● Exercise requirements:
#1 In the forum thread about translating "I haven't slept for a day" into French, what does Maître Capello say "Je n'ai pas dormi de la journée" means?
#2 Pick up the forum thread about translating "I haven't slept for a day" into French and continue it from its final post.

Begin Document segment

# FR: I haven't slept for a day



## KathrynT

I'm having trouble translating this sentence "I haven't slept for a day." I'm confused if I should use depuis or pendant and if I should use passé composé or the present. 

I think it might be "Je ne dors pas depuis une journée" but I'm not sure.


----------



## irinet

Je ne pas dormi pendant une journée.
'I haven' t slept in days', you use "depuis".


----------



## janpol

Je n'ai pas dormi de toute la journée / Je suis resté toute la journée sans dormir / J'ai passé une nuit branche /


----------



## patyl

janpol said:


> Je n'ai pas dormi de toute la journée / Je suis resté toute la journée sans dormir / J'ai passé une nuit branche /



Hi, just wondering if you actually meant nuit blanche (sleepless night)?

Thanks.


----------



## Maître Capello

I would rather say, _Je n'ai pas dormi *depuis* un jour._

But in the positive, I would say, _J'ai dormi *pendant* tout un jour / un jour entier_.

Note that _Je n'ai pas dormi de la journée_ means that you didn't sleep during daytime.

See also the following threads:
FR: pendant / depuis + indication de temps
jour / journée


----------



## janpol

Oui, Patyl, une "nuit blanche"est une nuit au cours de laquelle on demeure éveillé. Comme la journée est réservée à d'autres activités que le sommeil (qui n'est pas à proprement parler une activité !), j'ai pensé qu'on pouvait exprimer cette idée en parlant de la nuit plutôt que du jour.
Maître, je ne pense pas que l'on dirait spontanément "je n'ai pas dormi depuis un jour". Ne dirait-on pas plutôt "hier" ?

End Document segment
Begin Data shown

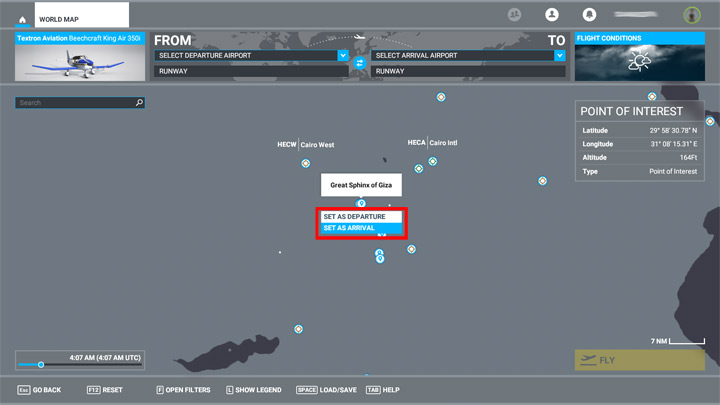The width and height of the screenshot is (720, 405).
Task: Click Go Back at the bottom
Action: (40, 390)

End Data shown

● Answers to the exercise:
#1 It means that you didn't sleep during the daytime.

#2
"pendant tout un jour" : là, j'emploierais spontanément le mot "journée". Par contre, "un jour entier" sonne bien à mon oreille...


----------



## Maître Capello

janpol said:


> Maître, je ne pense pas que l'on dirait spontanément "je n'ai pas dormi depuis un jour".


Je le dirais en fait très facilement. C'est même ce qui m'est venu en premier. 



> Ne dirait-on pas plutôt "hier" ?


Ce serait envisageable, mais ce serait pour moi moins précis. (On pourrait en effet avoir dormi jusqu'à minuit la veille.)


----------



## olaszinho

Bonjour

Quelle différence y a-t-il entre ces deux phrases:  "je ne dors pas depuis un jour" et Je n'ai pas dormi depuis un jour? 
A mon avis, la seconde traduction est un calque de la phrase anglaise, je traduirais tout simplement: je ne dors pas depuis un jour. En tout cas, je ne suis pas français.


----------



## janpol

> Ce serait envisageable, mais ce serait pour moi moins précis.


Effectivement. Alors, je propose : "Je n'ai pas dormi au cours des dernières 24 heures."


----------



## KathrynT

Merci tout le monde!

I'm still slightly confused however. The situation is I have been traveling from the US to France and have not managed to sleep on the airplane. So then wouldn't I have to use "depuis" in my construction? (because as the above thread debating the use of "pendant/depuis +indication de temps" says, you use "depuis" when an action is ongoing.) 

So if I mean: I haven't slept for a day (and I still haven't slept at the moment I'm saying it): *Je ne dors pas depuis un jour.
*Par contre: I haven't slept for a day (indicating that I haven't slept for a full 24 hours; perhaps I slept for 20 hours instead): *Je n'ai pas dormi pendant un jour.*

Ça va? Or perhaps this just doesn't translate using a "depuis" construction and I'd be better served by "Je n'ai pas dormi au cours des dernières 24 heures" as suggested by janpol. C'est logique.


----------



## Nino83

Est-ce qu'on peut dire _il y a un jour que je ne dors pas_?


----------



## Oddmania

Hi KathrynT,

In French, when an event *has been going on* for a certain time, the Present tense and _depuis_ are required.

_......Je *vis* ici depuis deux ans → I*'ve been living *__ here for two years._

On the other hand, when something hasn't happened for a certain time (negative sentence), then we usually use the Passé Composé tense with _depuis_.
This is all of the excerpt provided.